Enough of this championing one type of hunter over the other already! It just helps perpetuate the myth of the “ethical hunter.” You’re more likely to see a UFO land in the middle of a crop circle than to meet a hunter who is truly ethical to the animals he kills. How can tracking down an inoffensive creature and blasting it out of existence ever really be ethical anyway? No matter how a hunter may rationalize, or claim to give thanks to the animal’s spirit, the dying will never see their killer’s acts as the least bit honorable.

I’m sure Ted Nugent considers himself an ethical hunter. Hell, Ted Bundy likely thought himself an ethical serial killer. But to their victims they’re just murderous slobs. Likewise, Teddy Roosevelt—who, in his two-volume African Game Trails, lovingly muses over shooting elephants, hippos, buffaloes, lions, cheetahs, leopards, giraffes, zebras, hartebeest, impalas, pigs, the not-so-formidable 30-pound steenbok and even a mother ostrich on her nest—considered himself an exceedingly ethical hunter.

Copyright Jim Robertson

All hunters, whether they call it an act of sport or subsistence, eat what they kill (or at least give the meat away to others). Would Jeffrey Dahmer be considered ethical just because he ate those he murdered? Though some get more pleasure out of the dirty deed of killing than others, no hunter would even be out there doing it if they didn’t get some joy out of the act of stalking and “bagging” their prey. But there are less destructive ways to get your kicks and healthier, less costly sources of nourishment than cholesterol-laden, carcinogenic rotting flesh.
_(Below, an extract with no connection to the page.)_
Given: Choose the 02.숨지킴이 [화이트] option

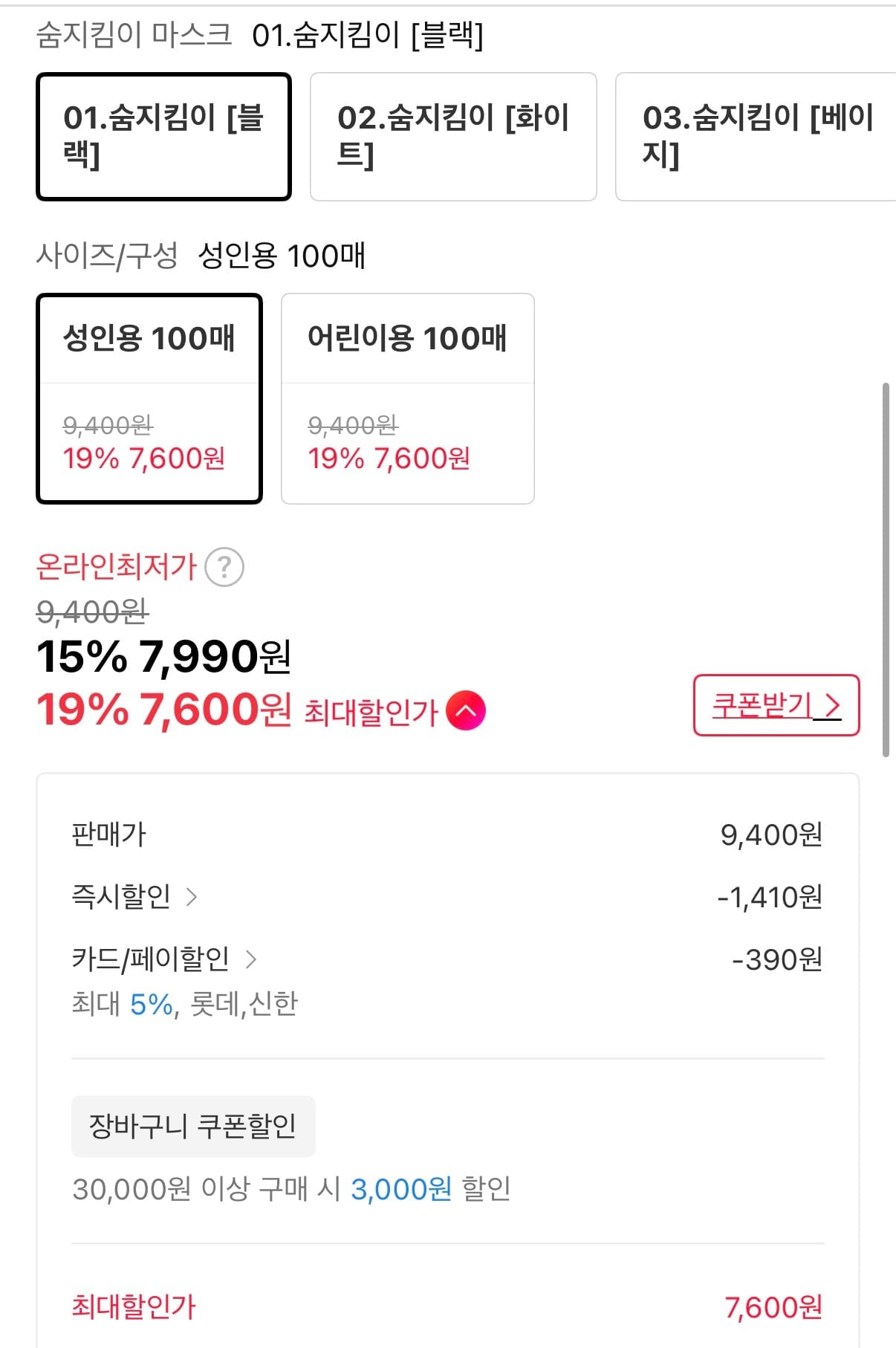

Though they may not take trophies or photographs of themselves with their kill, nearly everyone who hunts gets some kind of a thrill when boasting about their conquest or sharing the spoils at the neighborhood barbeque.
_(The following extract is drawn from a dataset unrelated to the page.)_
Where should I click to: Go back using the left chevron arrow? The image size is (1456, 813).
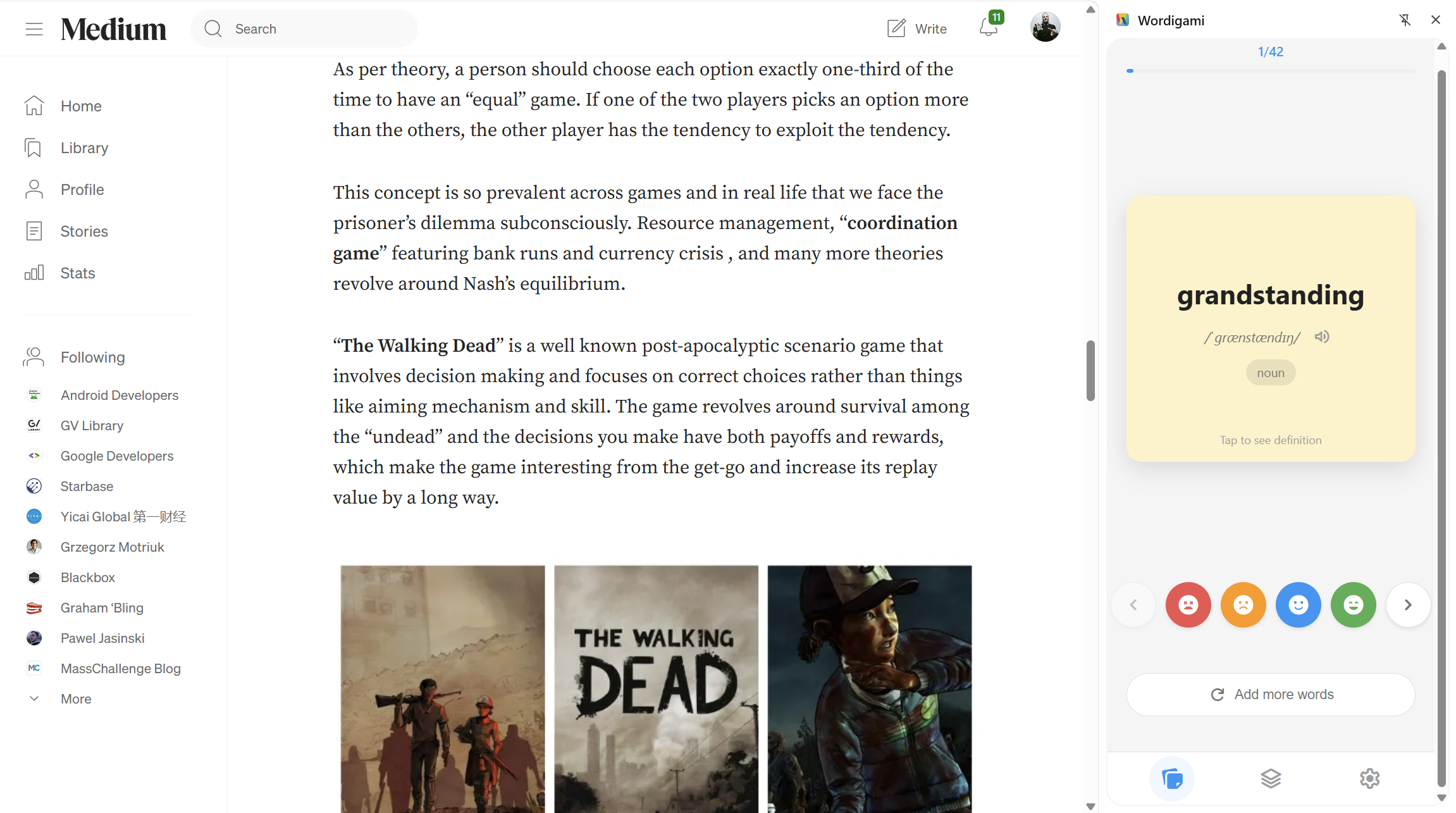pyautogui.click(x=1133, y=604)
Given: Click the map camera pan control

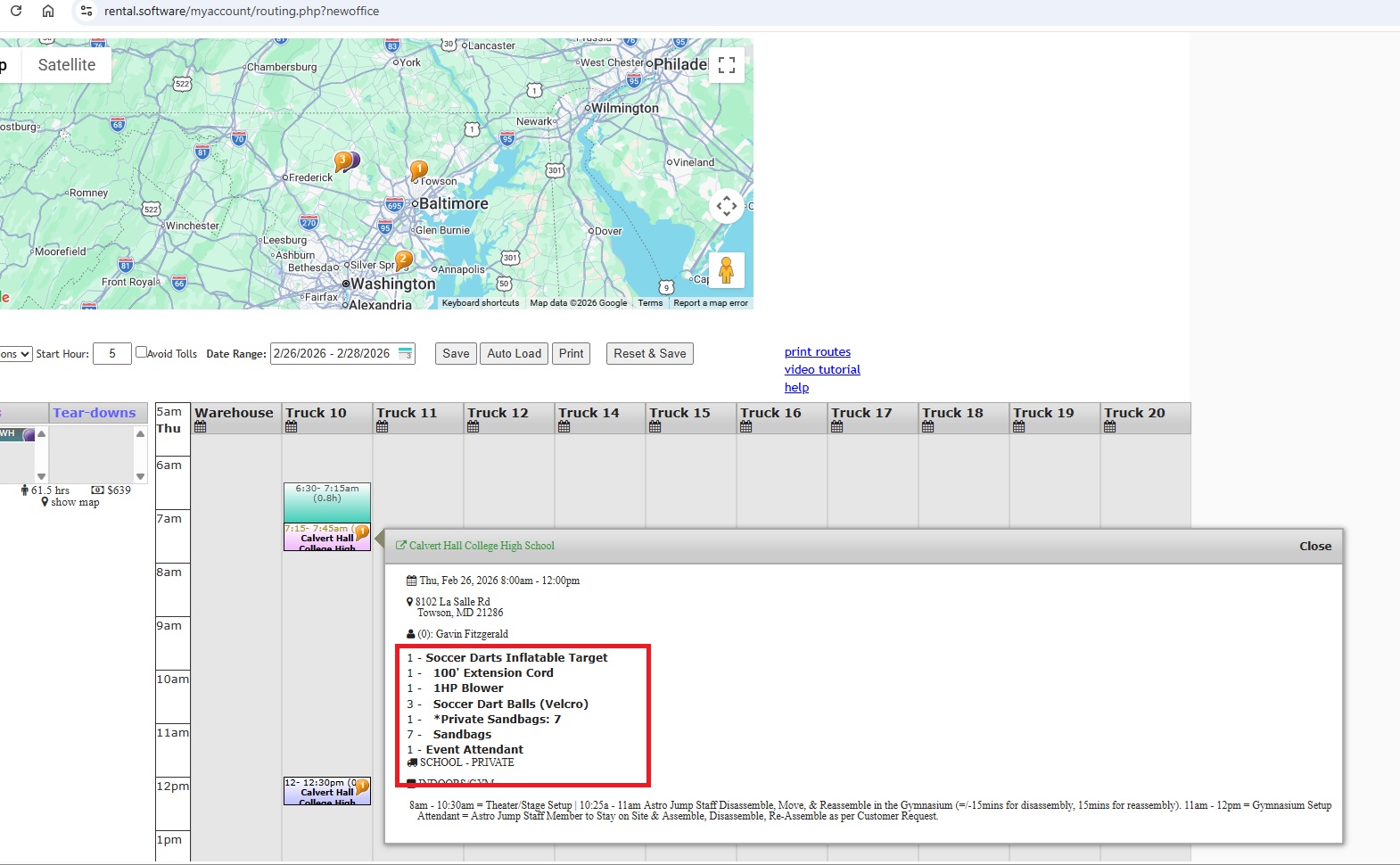Looking at the screenshot, I should click(727, 206).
In the book, Exposing the Big Game, I quote Farley Mowat, the sagacious naturalist and author of the 1963 trendsetter, Never Cry Wolf, whose firsthand insight into the hunter mindset should lay to rest the myth of the “ethical hunter:”

“Almost all young children have a natural affinity for other animals…When I was a boy growing up on the Saskatchewan prairies, that feeling of affinity persisted—but it became perverted. Under my father’s tutelage I was taught to be a hunter; taught that ‘communion with nature’ could be achieved over the barrel of a gun; taught that killing wild animals for sport establishes a mystic bond, ‘an ancient pact’ between them and us.
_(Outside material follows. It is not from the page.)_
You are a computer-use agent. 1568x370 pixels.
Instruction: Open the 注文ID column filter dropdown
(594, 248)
“I learned first how to handle a BB gun, then a .22 rifle and finally a shotgun. With these I killed ‘vermin’—sparrows, gophers, crows and hawks. Having served that bloody apprenticeship, I began killing ‘game’—prairie chicken, ruffed grouse, and ducks. By the time I was fourteen, I had been fully indoctrinated with the sportsman’s view of wildlife as objects to be exploited for pleasure.

“Then I experienced a revelation…” 

Farley Mowat, is his eloquent and sometimes verbose way, goes on to tell of wounding a goose who yearns to join her fast disappearing flock. You can read the entire piece in my book or in his foreword to Captain Paul Watson’s Ocean Warrior, but to make a long, sad story short, he ends with:

“Driving home to Saskatoon that night I felt a sick repugnance for what we had done…I never hunted again.”

Now that’s what I call an ethical hunter.